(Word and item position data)
* begin *

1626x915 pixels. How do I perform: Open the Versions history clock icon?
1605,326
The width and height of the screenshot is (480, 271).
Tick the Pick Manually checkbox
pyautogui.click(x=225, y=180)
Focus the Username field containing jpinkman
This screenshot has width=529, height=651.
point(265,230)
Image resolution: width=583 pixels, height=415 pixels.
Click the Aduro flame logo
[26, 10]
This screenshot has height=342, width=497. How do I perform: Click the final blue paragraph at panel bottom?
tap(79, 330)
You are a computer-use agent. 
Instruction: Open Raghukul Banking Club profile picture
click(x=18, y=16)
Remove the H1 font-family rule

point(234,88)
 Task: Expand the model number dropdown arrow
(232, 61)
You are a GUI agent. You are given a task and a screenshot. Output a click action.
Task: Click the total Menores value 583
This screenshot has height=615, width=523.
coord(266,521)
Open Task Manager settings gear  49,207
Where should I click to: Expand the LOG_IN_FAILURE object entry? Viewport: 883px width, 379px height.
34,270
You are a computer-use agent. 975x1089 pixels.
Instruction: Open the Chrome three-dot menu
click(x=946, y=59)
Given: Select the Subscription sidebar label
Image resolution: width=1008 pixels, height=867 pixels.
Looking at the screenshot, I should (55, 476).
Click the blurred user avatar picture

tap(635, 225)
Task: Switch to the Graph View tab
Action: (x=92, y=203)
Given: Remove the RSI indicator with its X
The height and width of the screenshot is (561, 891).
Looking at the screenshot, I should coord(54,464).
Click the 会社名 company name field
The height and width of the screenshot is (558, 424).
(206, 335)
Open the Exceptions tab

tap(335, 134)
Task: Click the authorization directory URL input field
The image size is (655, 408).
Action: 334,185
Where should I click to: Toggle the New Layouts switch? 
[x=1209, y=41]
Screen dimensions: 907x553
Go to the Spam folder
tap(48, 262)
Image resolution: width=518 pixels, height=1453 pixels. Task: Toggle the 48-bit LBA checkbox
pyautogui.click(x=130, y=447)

* end *

__STATED GOAL__. Copy the listing from its beginning through the line containing "point(234,88)", reproducing every line in that stretch without changes.

__RESPONSE TO THIS TASK__.
1626x915 pixels. How do I perform: Open the Versions history clock icon?
1605,326
The width and height of the screenshot is (480, 271).
Tick the Pick Manually checkbox
pyautogui.click(x=225, y=180)
Focus the Username field containing jpinkman
This screenshot has width=529, height=651.
point(265,230)
Image resolution: width=583 pixels, height=415 pixels.
Click the Aduro flame logo
[26, 10]
This screenshot has height=342, width=497. How do I perform: Click the final blue paragraph at panel bottom?
tap(79, 330)
You are a computer-use agent. 
Instruction: Open Raghukul Banking Club profile picture
click(x=18, y=16)
Remove the H1 font-family rule

point(234,88)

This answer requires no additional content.